Si vous voulez comprendre pourquoi le prix de l’or augmente depuis plusieurs années et pourquoi certains l’ont compris avant, alors que d’autres criaient à l’hérésie, il faut accepter de franchir les frontières entre les différentes disciplines et dépasser ces propres préjugés. L’or, réparti sur tout le globe, est une valeur commune. Il ne peut être isolé du reste du monde pour ne l’aborder que du point de vue de l’économie. Autrement on risque de se retrouver dans la situation de cet universitaire français, spécialiste des matières 1ères, qui considère que l’or ne mérite même pas que l’on parle de lui lorsqu’on l’interroge sur son prix.
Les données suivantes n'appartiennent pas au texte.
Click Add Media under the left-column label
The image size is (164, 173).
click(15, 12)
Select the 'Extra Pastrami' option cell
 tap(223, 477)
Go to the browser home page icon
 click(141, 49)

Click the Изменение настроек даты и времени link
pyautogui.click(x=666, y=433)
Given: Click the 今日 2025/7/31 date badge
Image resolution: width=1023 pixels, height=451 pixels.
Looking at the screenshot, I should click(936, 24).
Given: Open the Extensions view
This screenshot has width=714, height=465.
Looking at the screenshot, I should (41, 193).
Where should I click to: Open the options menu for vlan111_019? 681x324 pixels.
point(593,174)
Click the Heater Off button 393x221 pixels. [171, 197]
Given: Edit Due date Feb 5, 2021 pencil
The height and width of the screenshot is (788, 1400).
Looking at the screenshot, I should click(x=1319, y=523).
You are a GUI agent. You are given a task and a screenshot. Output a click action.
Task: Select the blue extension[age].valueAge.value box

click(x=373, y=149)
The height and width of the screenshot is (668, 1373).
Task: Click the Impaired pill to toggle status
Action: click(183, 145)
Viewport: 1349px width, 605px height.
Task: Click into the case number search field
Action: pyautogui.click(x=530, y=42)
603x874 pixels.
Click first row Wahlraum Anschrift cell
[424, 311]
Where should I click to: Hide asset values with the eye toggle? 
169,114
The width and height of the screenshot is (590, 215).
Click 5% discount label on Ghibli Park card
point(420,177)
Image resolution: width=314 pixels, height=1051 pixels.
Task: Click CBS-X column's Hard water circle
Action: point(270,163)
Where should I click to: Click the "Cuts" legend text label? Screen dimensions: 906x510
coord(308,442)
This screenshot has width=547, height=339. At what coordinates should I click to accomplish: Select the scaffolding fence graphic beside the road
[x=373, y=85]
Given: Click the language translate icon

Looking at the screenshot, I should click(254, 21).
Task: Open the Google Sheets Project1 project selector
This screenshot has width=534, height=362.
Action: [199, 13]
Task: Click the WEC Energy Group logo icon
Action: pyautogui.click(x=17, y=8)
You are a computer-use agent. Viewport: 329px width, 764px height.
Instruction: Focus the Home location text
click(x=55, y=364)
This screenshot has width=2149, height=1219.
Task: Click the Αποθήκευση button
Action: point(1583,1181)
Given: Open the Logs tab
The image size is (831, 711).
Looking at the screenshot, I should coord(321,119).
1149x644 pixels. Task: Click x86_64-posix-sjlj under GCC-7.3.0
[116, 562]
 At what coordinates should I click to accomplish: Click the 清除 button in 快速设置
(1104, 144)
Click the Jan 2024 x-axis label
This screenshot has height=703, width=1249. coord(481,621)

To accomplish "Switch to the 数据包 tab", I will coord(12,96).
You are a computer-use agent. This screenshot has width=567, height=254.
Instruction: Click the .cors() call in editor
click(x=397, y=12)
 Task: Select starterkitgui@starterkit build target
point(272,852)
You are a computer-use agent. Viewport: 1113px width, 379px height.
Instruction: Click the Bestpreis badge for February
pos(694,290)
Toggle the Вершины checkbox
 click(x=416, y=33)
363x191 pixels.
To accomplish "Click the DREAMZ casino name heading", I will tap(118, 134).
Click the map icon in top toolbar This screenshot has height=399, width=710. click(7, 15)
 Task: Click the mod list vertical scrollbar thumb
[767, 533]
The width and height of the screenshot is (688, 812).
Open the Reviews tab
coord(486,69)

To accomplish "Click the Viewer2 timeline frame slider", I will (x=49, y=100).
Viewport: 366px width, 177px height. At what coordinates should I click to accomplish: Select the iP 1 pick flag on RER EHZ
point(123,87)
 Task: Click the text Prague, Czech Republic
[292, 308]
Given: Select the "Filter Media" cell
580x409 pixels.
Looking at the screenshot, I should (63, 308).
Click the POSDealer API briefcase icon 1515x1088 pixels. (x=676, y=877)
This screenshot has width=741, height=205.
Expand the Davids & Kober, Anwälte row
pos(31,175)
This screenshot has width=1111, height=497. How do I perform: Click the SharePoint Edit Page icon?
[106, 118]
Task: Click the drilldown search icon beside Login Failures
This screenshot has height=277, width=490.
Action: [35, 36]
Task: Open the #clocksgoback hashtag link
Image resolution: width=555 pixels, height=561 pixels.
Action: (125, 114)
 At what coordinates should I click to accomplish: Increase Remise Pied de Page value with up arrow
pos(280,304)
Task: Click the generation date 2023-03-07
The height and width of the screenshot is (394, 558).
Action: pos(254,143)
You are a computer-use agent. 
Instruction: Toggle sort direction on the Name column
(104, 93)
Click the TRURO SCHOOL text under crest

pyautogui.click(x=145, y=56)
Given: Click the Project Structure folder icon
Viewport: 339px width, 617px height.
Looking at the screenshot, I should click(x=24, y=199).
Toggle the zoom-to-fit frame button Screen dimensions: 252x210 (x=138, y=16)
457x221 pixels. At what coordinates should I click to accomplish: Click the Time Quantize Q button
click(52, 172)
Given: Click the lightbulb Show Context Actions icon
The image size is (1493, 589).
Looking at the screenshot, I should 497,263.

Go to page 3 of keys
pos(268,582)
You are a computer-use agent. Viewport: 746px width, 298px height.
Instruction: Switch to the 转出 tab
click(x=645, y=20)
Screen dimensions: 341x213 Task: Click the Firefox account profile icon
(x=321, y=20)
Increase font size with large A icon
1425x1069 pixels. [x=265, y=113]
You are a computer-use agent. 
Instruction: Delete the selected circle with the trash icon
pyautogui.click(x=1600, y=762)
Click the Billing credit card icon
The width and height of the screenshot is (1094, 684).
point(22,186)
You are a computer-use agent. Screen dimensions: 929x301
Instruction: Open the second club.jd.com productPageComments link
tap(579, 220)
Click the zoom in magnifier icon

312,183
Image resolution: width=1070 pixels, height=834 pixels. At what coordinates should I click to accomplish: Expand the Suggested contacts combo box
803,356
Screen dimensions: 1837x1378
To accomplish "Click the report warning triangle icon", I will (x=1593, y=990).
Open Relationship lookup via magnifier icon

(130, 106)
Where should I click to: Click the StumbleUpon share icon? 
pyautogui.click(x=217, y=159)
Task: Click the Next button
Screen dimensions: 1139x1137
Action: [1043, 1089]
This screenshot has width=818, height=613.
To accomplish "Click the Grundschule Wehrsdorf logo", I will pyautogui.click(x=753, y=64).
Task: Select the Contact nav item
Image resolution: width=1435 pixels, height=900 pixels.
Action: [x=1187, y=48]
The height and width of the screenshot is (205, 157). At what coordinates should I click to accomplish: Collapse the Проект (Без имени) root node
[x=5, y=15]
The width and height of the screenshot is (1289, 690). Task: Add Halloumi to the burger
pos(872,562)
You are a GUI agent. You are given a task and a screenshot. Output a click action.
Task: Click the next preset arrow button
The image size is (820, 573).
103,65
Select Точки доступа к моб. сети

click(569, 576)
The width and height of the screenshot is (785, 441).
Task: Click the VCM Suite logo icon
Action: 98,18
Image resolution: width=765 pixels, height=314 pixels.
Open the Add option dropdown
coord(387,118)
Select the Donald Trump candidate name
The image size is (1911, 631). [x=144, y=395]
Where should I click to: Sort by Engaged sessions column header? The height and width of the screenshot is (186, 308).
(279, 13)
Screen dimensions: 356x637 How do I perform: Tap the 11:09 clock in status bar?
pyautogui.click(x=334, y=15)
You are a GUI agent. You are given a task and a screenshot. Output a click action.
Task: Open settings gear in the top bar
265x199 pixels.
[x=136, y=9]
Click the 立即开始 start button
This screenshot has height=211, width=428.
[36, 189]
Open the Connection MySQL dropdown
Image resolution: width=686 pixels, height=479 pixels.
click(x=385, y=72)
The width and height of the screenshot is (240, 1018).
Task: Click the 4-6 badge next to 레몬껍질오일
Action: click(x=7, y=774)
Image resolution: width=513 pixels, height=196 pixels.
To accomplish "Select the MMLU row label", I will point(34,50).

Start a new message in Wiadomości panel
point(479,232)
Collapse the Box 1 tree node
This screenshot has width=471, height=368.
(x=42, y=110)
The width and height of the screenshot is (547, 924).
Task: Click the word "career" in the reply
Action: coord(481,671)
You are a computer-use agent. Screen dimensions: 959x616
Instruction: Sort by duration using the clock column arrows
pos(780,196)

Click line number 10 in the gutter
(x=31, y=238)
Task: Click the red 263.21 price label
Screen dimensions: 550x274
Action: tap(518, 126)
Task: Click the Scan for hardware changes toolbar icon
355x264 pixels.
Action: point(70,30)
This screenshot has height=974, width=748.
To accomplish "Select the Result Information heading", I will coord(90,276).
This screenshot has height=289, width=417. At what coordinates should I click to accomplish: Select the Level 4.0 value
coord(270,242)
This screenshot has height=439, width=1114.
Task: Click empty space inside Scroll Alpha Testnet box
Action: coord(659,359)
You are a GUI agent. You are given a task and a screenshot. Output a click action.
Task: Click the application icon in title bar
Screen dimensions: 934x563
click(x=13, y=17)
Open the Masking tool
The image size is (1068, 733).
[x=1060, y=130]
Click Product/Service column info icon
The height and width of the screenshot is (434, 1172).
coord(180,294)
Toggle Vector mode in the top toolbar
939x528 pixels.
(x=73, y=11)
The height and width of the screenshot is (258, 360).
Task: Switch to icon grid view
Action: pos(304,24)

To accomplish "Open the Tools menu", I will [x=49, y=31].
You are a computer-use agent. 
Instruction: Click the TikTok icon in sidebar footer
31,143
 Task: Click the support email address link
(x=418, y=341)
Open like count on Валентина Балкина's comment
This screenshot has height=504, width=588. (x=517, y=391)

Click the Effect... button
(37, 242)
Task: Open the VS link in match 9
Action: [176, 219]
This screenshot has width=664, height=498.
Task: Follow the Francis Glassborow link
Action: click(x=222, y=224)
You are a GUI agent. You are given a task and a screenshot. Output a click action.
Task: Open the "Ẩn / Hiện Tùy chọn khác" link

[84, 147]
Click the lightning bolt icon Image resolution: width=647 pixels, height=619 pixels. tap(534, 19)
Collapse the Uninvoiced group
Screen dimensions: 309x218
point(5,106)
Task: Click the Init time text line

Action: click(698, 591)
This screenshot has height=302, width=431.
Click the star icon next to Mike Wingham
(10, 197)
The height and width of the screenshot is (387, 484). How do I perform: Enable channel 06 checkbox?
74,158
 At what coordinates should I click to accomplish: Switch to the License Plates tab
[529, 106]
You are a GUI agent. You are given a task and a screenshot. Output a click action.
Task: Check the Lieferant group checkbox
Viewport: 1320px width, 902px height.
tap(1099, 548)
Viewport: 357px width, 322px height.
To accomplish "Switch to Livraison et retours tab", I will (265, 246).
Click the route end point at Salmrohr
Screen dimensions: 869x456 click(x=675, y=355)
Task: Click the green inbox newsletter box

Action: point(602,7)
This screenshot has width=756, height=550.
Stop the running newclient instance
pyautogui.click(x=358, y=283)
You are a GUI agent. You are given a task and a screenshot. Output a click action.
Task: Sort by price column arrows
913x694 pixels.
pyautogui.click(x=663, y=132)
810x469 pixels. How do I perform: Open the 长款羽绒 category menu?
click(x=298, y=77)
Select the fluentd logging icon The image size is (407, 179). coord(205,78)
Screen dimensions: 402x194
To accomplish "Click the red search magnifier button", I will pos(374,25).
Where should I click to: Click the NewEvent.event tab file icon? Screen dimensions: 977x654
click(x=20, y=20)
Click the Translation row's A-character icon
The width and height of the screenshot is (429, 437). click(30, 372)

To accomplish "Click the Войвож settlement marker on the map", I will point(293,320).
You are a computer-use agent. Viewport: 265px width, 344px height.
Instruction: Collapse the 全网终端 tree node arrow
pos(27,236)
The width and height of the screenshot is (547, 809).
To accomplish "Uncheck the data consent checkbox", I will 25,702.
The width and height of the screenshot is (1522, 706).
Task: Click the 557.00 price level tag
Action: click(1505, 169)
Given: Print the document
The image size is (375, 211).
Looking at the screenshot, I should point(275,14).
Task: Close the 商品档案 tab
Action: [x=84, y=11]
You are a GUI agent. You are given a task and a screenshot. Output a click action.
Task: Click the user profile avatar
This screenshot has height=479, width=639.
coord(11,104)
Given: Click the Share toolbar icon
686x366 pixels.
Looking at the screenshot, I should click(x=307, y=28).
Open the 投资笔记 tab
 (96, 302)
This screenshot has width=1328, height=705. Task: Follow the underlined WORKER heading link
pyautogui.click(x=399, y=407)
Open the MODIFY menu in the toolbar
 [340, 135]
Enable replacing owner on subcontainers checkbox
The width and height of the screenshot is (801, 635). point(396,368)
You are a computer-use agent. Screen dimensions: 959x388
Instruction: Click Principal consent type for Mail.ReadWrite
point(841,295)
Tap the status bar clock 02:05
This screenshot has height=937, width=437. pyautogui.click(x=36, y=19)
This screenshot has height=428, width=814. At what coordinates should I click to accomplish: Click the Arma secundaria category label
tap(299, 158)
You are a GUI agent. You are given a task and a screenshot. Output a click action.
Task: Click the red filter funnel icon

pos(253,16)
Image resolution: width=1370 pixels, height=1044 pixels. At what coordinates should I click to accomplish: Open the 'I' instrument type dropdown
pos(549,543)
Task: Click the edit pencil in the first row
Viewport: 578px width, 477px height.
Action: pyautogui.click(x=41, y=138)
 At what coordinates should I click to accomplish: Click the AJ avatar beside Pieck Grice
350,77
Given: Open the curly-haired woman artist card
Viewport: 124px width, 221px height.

L’or est le reflet de la complexité des rapports humains, de nombreux facteurs ont une incidence sur le prix de l’or : la population (démographie), l’inflation (économie, statistique, histoire), le prix de l’énergie (géologie, économie, statistique, géopolitique, politique, géographie,), la baisse des réserves (géologie, histoire, sociologie, métallogénie), les coutumes (ethnologie, sociologie, psychologie)… Si vous voulez des réponses, acceptez la complexité.
B) Observation.
Intuitivement nous devinons tous la complexité de ces problèmes, les limites de la croissance démographique, de l’exploitation des ressources naturelles et du rejet de polluant. Cependant nous préférons souvent une réponse simple et rassurante, même si, bien souvent fausse, à une réalité complexe et angoissante. C’est dans notre nature.
L’or est le reflet de cette complexité et de nos contradictions. Au moment où il devait disparaître, il revient en force. Si vous désirez expliquer ce retour par un autre biais que celui des conspirations de hedge fund, vous allez douter de la maîtrise de l’inflation, de la masse monétaire, des équilibres financier, vous questionner sur son épuisement, sur la gestion de ressources et des rejets, sur la consommation d’énergie pour produire ces quelques grammes d’or. C’est pour cela qu’accepter que l’or puisse être autre chose qu’une relique barbare est si difficile, il remet en cause beaucoup trop de stéréotypes que l’on accepte uniquement parce qu’ils nous rassure et non pas parce qu’ils sont convaincants.
C) Évolution.
Il y a des questions simples sur l’or qui contiennent parfois tellement de présupposés erronés qu’il est impossible de donner une réponse, Il faut avant de répondre redéfinir une perception du monde.
L’information est souvent une pale description d’un fait infantilisant et optimiste, éclairé par de nombreux préjugés et trop rarement une mise en perspective de l’événement dans un monde complexe.
Le problème aujourd’hui pour de nombreux investisseurs est la distance entre le monde réel et le monde perçu. Dans les systèmes d’informations, celle-ci est de plus en plus grande, c’est un obstacle majeur à une prise de décision cohérente. Il est aujourd’hui vital d’accepter cette complexité et de se méfier de la tentation des raccourcis rapides qui peuvent vous ruiner aussi vite qu’ils ne vous rassurent.
Je ne peux pas conclure sur l’idée que le monde est complexe et sombre, même si ce n’est pas en soit une grande découverte. Je préfère terminer ces trois pages de sarcasmes par un conseil d’investissement clair, bien que général. Je l’espère avisé, il est basé sur ma propre perception de cette complexité.
Voici ce qui pour moi est le triptyque de l’investissement aujourd’hui et pour le très long terme :
- Démographie.
- Ressources.
- Environnement.
Même si je me consacre plus aux ressources qu’à la démographie ou l’environnement, je suis persuadé que ce sont les trois axes incontournables pour l’investisseur à très long terme.
Dr Thomas Chaize
« Et pourtant une relation se dessine, une petite relation qui se déploie comme l’ombre d’un nuage sur le sable, une forme sur le versant d’une colline »
Wallace Stevens « connaisseur de chaos ».